I finally understood something Laura tried to teach me early on: I have what I need. Just me. I shouldn’t fear lack—as an artist or a man—or believe I deserved every loss that eroded my safety. I was grateful for what remained: my values, my ability to find meaning in the mundane—the labor of cleaning, building, organizing, collecting, breaking down, reassembling. Working with my hands. Letting interruptions open questions. Cutting through banality with humor. Investigation, intoxication, love, grief—they continue to fuel me, and they form a knowledge I carry.
But none of this implies a clean arc. There is no transformation without acknowledging the harm I caused. I’m still reckoning with a long history of self-destruction, mental illness, and the painful truth that these parts of me kept me from caring for Laura in the ways I promised and she deserved. I’m still tangled in the unraveling, confronting the gap between who I hoped to be and the internal and external forces that blocked that path.
My fortieth year arrived with brutal clarity. Sadness, rage, yes—but also wonder, discovery, gratitude. Individual lives—people and animals—gave me places to crash, fed me, played with me, showed care. Family and friends helped restore parts of me I needed to rebuild. Former mentors helped me imagine a different direction as an artist—one that might restore my passion for new possibilities between theory and practice.
I made a leap into art direction and found, surprisingly, that I enjoy it. Even if it isn’t permanent, the chance to do that work in LA stands out amid the wreckage. One of my biggest fears—ironically tied to not being “enough”—was ending up isolated like the monster at the end of Frankenstein: dead inside the world of the living, or rearranged to fit a story I didn’t write.
Whatever the larger pattern, I know long, slow, uncomfortable work lies ahead. Some days I still feel mid–free fall, still unraveling the questions and pain of the past year and a half. I don’t want to rush meaning or pretend I’m further along than I am. This isn’t clarity, nor a romantic portrayal of struggle—it’s the sediment of a year spent searching for words to describe what remains. A desire to take agency over my story.

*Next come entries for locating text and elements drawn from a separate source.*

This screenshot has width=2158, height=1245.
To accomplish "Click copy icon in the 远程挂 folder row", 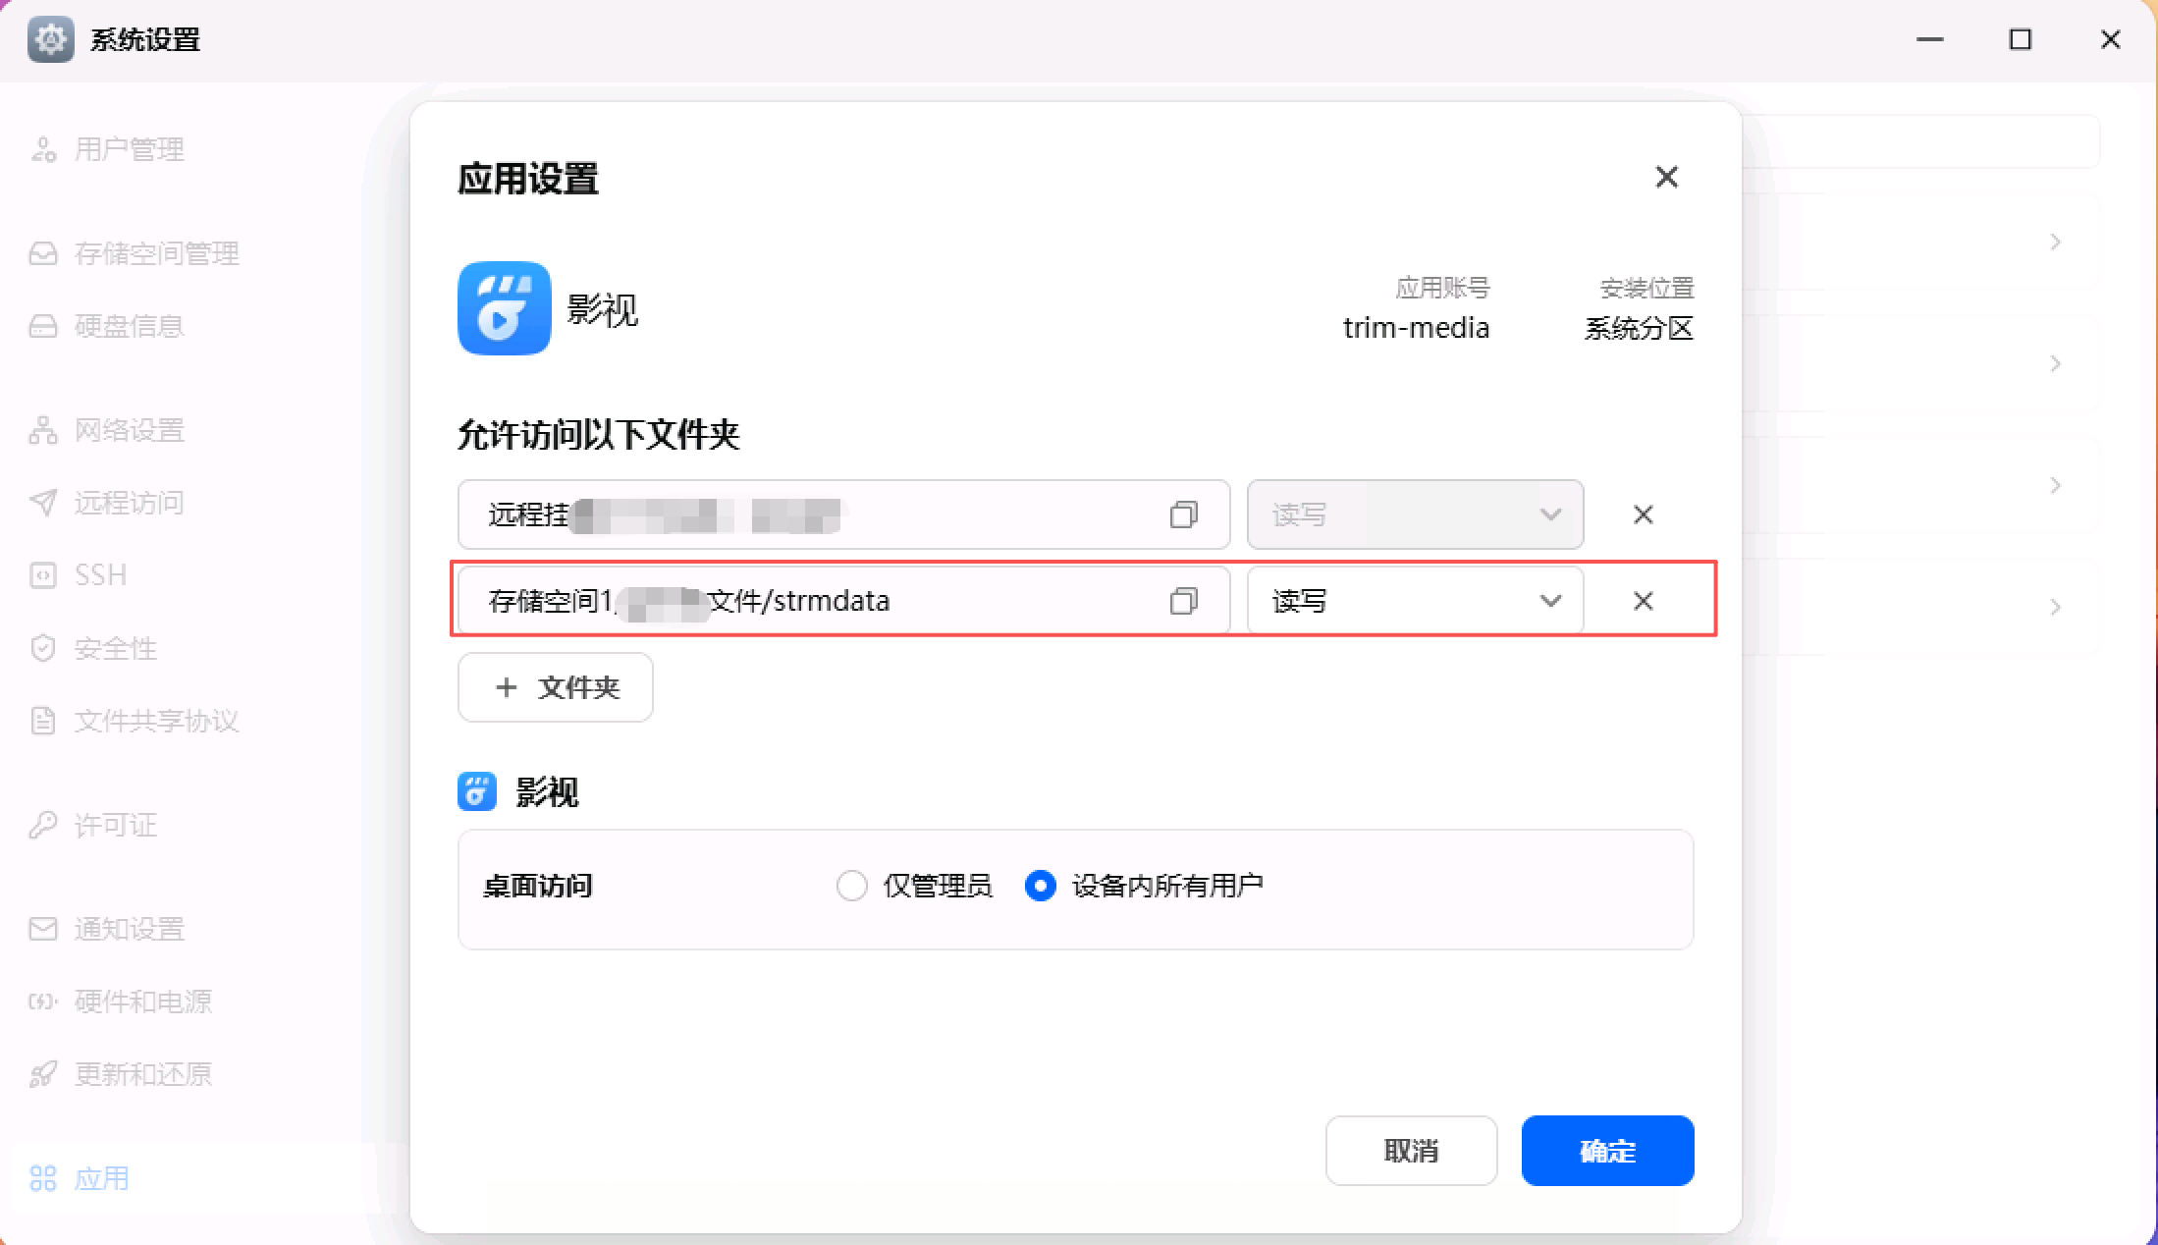I will click(1183, 514).

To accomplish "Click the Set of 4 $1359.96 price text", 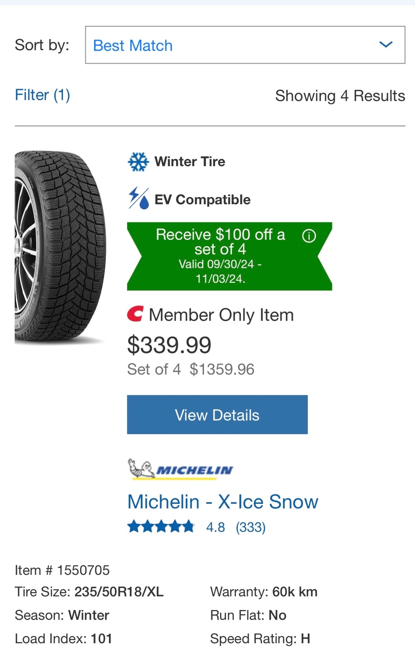I will click(x=191, y=369).
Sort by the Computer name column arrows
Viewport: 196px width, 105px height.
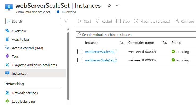click(x=164, y=43)
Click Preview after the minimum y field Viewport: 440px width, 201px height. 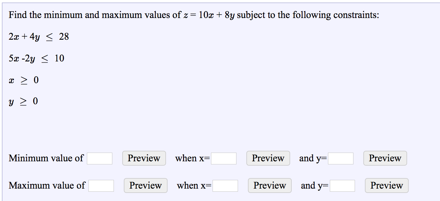coord(385,158)
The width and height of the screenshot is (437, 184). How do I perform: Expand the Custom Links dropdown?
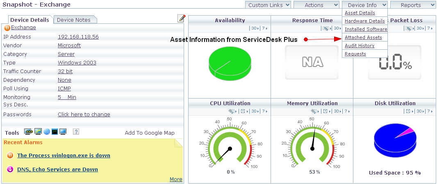coord(269,5)
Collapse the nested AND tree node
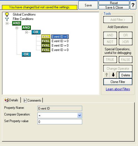This screenshot has width=138, height=146. click(x=17, y=28)
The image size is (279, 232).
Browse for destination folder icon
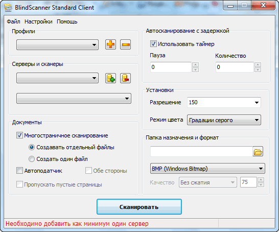pos(258,152)
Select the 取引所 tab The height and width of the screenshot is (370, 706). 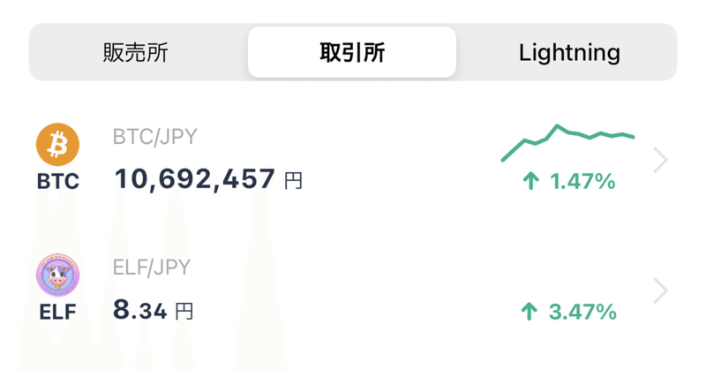pyautogui.click(x=352, y=52)
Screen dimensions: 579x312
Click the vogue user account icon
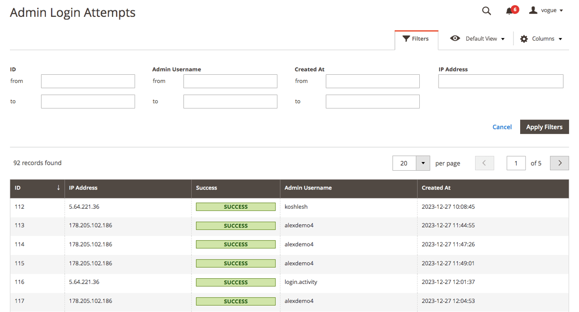tap(533, 10)
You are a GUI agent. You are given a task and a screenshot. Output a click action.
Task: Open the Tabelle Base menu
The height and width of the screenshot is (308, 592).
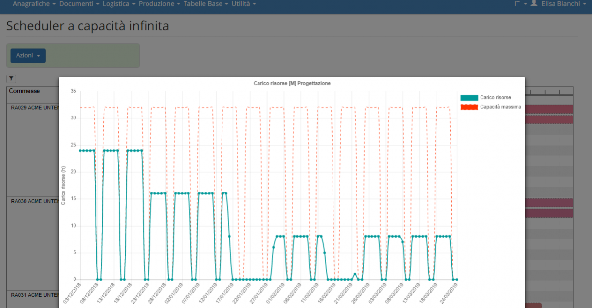coord(206,4)
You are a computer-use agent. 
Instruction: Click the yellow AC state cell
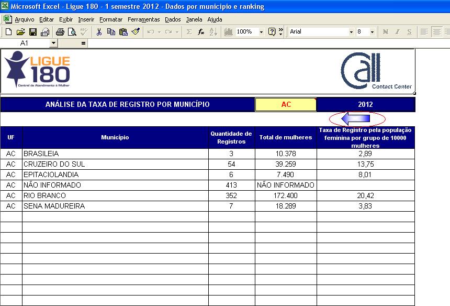[286, 104]
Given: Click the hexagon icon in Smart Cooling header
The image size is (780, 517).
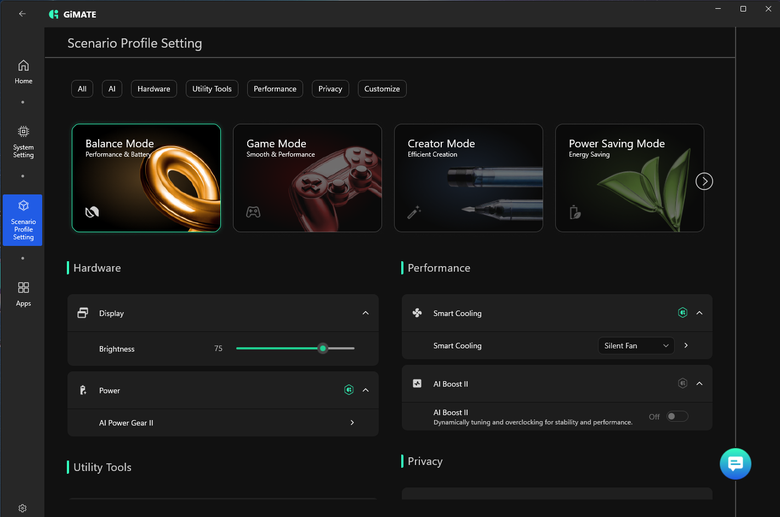Looking at the screenshot, I should [682, 313].
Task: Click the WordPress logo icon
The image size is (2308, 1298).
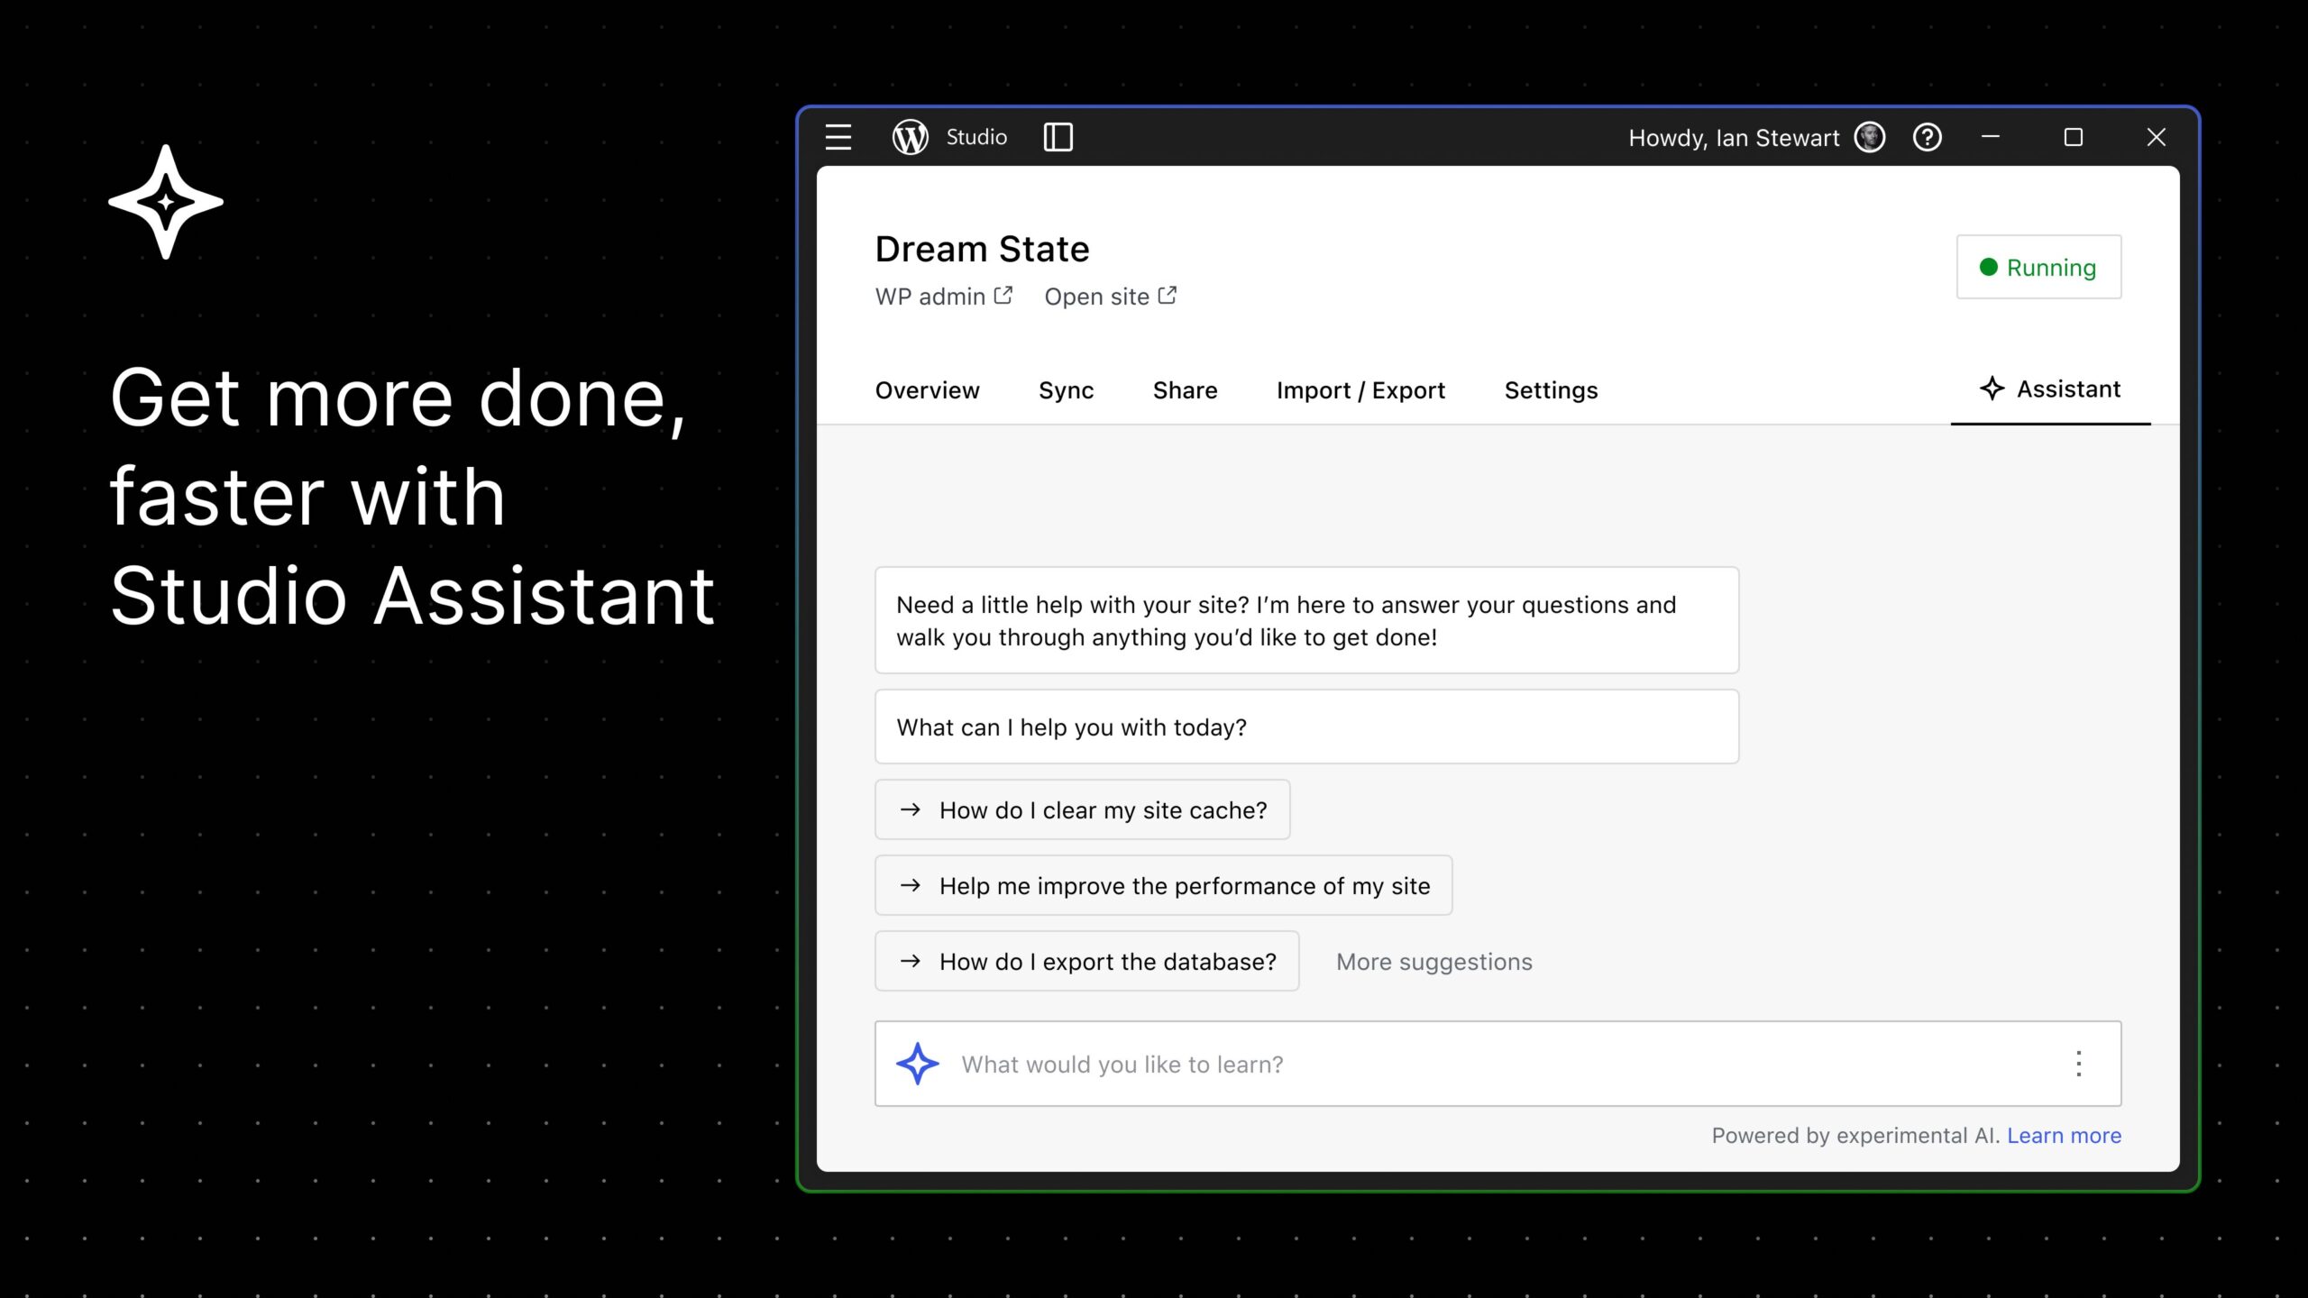Action: (x=911, y=137)
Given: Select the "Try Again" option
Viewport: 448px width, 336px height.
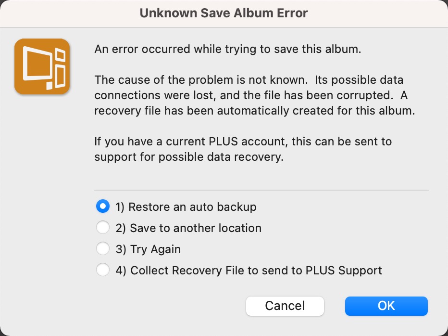Looking at the screenshot, I should (103, 248).
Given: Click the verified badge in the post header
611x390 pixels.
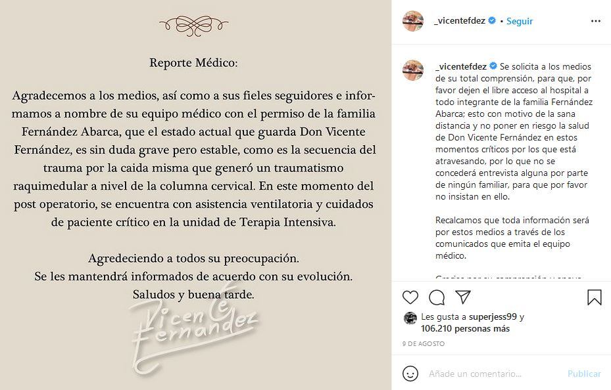Looking at the screenshot, I should pos(492,21).
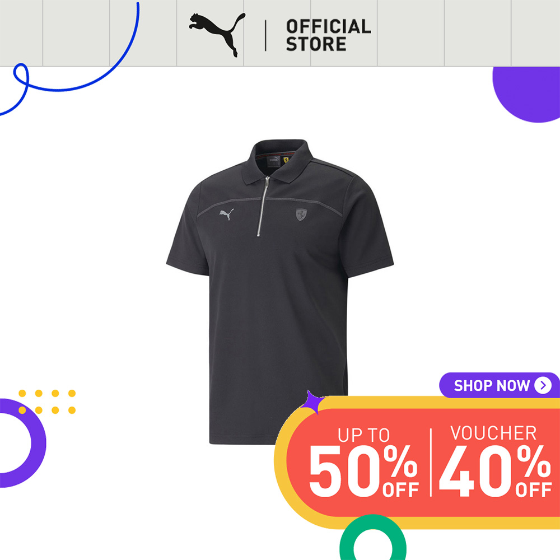This screenshot has width=560, height=560.
Task: Click the OFFICIAL STORE text
Action: (x=328, y=35)
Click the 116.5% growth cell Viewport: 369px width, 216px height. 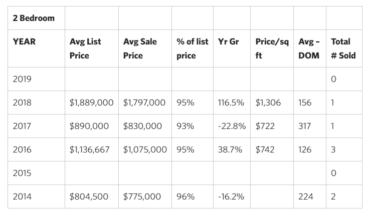coord(232,103)
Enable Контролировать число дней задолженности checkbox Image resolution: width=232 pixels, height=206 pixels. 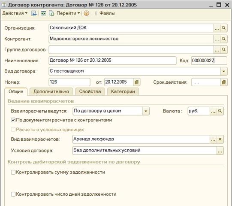(13, 194)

I’ve learned from watching my life change without permission—years spent trying to shape a life, only to realize I’d been shaped by it instead. After the divorce, I spent a year battling myself, trying to rebuild momentum in LA. It felt arduous, unsupported, nearly impossible. I know this pain is familiar to many artists, yet I keep asking: What role can artists play in supporting one another in a world designed to be painful? If freedom is essential to making art, why do artists have so little influence over the structures that limit it? When do we finally say “enough pain” instead of continuing to deliver what the customer demands?
I don’t have answers. I don’t even know what story I’m in now—or whether there is one. There was no homecoming. Just something else—a drift I’m still inside. I’ve grown accustomed to living on borrowed time, most at home in motion. Maybe that’s why I’ve embraced instability at every turning point: to see what remains after the familiar parts fall away. I’m still trying to figure out what matters, what survives, and what remains mine when everything anchoring me disappears.
I’m not good at endings, and this reflection doesn’t demand one. To call any of this transformative would suggest a clean before and after—and this wasn’t that. Returning was more humbling and disorienting than anything I experienced in the Arctic. I haven’t found my footing. Writing this was necessary, but it isn’t triumph. I haven’t had stable housing since coming back to the U.S., and that alone has pushed me to widen my horizons. Right now, leaving LA to be closer to family and friends on the East Coast feels right. From there, I’ll continue pursuing teaching—a genuine passion—and take on production work when I can. Beyond that, I plan to return to school, continue my research, and work toward building the art world I want to see.